- [Task item]
Repeat every record exactly.

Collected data

------------------------------

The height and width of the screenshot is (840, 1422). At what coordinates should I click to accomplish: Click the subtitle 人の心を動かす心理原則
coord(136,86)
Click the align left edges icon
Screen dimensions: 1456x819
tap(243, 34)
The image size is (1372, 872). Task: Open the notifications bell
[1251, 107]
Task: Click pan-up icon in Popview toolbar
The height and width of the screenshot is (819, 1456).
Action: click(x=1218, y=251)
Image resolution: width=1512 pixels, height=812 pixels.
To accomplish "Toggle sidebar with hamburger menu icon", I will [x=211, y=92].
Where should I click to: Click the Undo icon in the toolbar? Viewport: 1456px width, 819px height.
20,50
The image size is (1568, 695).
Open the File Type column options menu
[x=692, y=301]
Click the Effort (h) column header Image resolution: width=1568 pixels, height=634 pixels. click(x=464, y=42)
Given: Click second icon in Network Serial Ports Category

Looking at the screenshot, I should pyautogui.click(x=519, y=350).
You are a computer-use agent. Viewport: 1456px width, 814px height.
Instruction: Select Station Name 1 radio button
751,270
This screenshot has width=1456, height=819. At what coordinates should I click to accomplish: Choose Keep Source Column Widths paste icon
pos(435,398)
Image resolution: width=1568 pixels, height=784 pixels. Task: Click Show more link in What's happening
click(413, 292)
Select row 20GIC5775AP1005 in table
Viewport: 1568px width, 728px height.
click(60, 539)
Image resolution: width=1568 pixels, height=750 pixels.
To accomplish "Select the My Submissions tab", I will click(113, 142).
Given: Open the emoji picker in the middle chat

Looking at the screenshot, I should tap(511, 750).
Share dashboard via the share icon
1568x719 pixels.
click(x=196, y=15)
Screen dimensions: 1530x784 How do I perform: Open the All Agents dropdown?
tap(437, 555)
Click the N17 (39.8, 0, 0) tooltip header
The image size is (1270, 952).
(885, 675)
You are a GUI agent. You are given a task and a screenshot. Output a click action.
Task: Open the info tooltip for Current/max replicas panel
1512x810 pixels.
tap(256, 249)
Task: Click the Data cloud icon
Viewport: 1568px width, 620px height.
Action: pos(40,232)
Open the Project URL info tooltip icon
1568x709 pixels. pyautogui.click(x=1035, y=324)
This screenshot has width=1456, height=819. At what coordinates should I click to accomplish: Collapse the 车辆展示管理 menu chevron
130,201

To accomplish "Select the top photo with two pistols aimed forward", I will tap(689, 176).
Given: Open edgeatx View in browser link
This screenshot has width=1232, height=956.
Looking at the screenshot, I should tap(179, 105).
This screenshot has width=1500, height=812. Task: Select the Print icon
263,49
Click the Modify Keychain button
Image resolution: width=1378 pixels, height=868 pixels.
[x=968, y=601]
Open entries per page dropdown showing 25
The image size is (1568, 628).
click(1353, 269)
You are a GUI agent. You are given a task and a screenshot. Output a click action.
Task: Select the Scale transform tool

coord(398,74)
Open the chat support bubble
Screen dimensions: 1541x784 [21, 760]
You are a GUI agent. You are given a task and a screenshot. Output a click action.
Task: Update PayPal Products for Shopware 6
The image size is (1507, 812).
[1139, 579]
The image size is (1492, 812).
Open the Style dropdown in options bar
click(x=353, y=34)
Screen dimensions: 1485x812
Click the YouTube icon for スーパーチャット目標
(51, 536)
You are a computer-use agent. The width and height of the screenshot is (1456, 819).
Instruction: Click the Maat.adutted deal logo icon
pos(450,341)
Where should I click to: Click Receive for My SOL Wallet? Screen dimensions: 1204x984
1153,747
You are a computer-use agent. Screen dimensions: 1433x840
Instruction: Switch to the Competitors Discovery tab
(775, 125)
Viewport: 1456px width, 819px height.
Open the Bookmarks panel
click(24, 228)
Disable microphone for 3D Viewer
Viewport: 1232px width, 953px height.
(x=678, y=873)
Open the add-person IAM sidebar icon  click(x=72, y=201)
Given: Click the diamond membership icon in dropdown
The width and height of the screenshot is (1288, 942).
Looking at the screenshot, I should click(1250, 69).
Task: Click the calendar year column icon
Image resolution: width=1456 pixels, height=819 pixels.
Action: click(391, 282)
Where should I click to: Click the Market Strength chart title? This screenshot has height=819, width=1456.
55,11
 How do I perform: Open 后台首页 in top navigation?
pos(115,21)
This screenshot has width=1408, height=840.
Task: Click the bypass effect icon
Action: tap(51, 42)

------------------------------

- [Answer to this task]
The height and width of the screenshot is (840, 1422). At what coordinates should I click to accomplish: Click the subtitle 人の心を動かす心理原則
coord(136,86)
Click the align left edges icon
Screen dimensions: 1456x819
tap(243, 34)
The image size is (1372, 872). Task: Open the notifications bell
[1251, 107]
Task: Click pan-up icon in Popview toolbar
The height and width of the screenshot is (819, 1456).
Action: click(x=1218, y=251)
Image resolution: width=1512 pixels, height=812 pixels.
To accomplish "Toggle sidebar with hamburger menu icon", I will [x=211, y=92].
Where should I click to: Click the Undo icon in the toolbar? Viewport: 1456px width, 819px height.
20,50
The image size is (1568, 695).
Open the File Type column options menu
[x=692, y=301]
Click the Effort (h) column header Image resolution: width=1568 pixels, height=634 pixels. click(x=464, y=42)
Given: Click second icon in Network Serial Ports Category

Looking at the screenshot, I should pyautogui.click(x=519, y=350).
You are a computer-use agent. Viewport: 1456px width, 814px height.
Instruction: Select Station Name 1 radio button
751,270
This screenshot has width=1456, height=819. At what coordinates should I click to accomplish: Choose Keep Source Column Widths paste icon
pos(435,398)
Image resolution: width=1568 pixels, height=784 pixels. Task: Click Show more link in What's happening
click(413, 292)
Select row 20GIC5775AP1005 in table
Viewport: 1568px width, 728px height.
click(60, 539)
Image resolution: width=1568 pixels, height=750 pixels.
To accomplish "Select the My Submissions tab", I will click(113, 142).
Given: Open the emoji picker in the middle chat

Looking at the screenshot, I should tap(511, 750).
Share dashboard via the share icon
1568x719 pixels.
click(x=196, y=15)
Screen dimensions: 1530x784 How do I perform: Open the All Agents dropdown?
tap(437, 555)
Click the N17 (39.8, 0, 0) tooltip header
The image size is (1270, 952).
(885, 675)
You are a GUI agent. You are given a task and a screenshot. Output a click action.
Task: Open the info tooltip for Current/max replicas panel
1512x810 pixels.
tap(256, 249)
Task: Click the Data cloud icon
Viewport: 1568px width, 620px height.
Action: pos(40,232)
Open the Project URL info tooltip icon
1568x709 pixels. pyautogui.click(x=1035, y=324)
This screenshot has width=1456, height=819. At what coordinates should I click to accomplish: Collapse the 车辆展示管理 menu chevron
130,201

To accomplish "Select the top photo with two pistols aimed forward", I will tap(689, 176).
Given: Open edgeatx View in browser link
This screenshot has width=1232, height=956.
Looking at the screenshot, I should tap(179, 105).
This screenshot has width=1500, height=812. Task: Select the Print icon
263,49
Click the Modify Keychain button
Image resolution: width=1378 pixels, height=868 pixels.
[x=968, y=601]
Open entries per page dropdown showing 25
The image size is (1568, 628).
click(1353, 269)
You are a GUI agent. You are given a task and a screenshot. Output a click action.
Task: Select the Scale transform tool

coord(398,74)
Open the chat support bubble
Screen dimensions: 1541x784 [21, 760]
You are a GUI agent. You are given a task and a screenshot. Output a click action.
Task: Update PayPal Products for Shopware 6
The image size is (1507, 812).
[1139, 579]
The image size is (1492, 812).
Open the Style dropdown in options bar
click(x=353, y=34)
Screen dimensions: 1485x812
Click the YouTube icon for スーパーチャット目標
(51, 536)
You are a computer-use agent. The width and height of the screenshot is (1456, 819).
Instruction: Click the Maat.adutted deal logo icon
pos(450,341)
Where should I click to: Click Receive for My SOL Wallet? Screen dimensions: 1204x984
1153,747
You are a computer-use agent. Screen dimensions: 1433x840
Instruction: Switch to the Competitors Discovery tab
(775, 125)
Viewport: 1456px width, 819px height.
Open the Bookmarks panel
click(24, 228)
Disable microphone for 3D Viewer
Viewport: 1232px width, 953px height.
(x=678, y=873)
Open the add-person IAM sidebar icon  click(x=72, y=201)
Given: Click the diamond membership icon in dropdown
The width and height of the screenshot is (1288, 942).
Looking at the screenshot, I should click(1250, 69).
Task: Click the calendar year column icon
Image resolution: width=1456 pixels, height=819 pixels.
Action: click(391, 282)
Where should I click to: Click the Market Strength chart title? This screenshot has height=819, width=1456.
55,11
 How do I perform: Open 后台首页 in top navigation?
pos(115,21)
This screenshot has width=1408, height=840.
Task: Click the bypass effect icon
Action: tap(51, 42)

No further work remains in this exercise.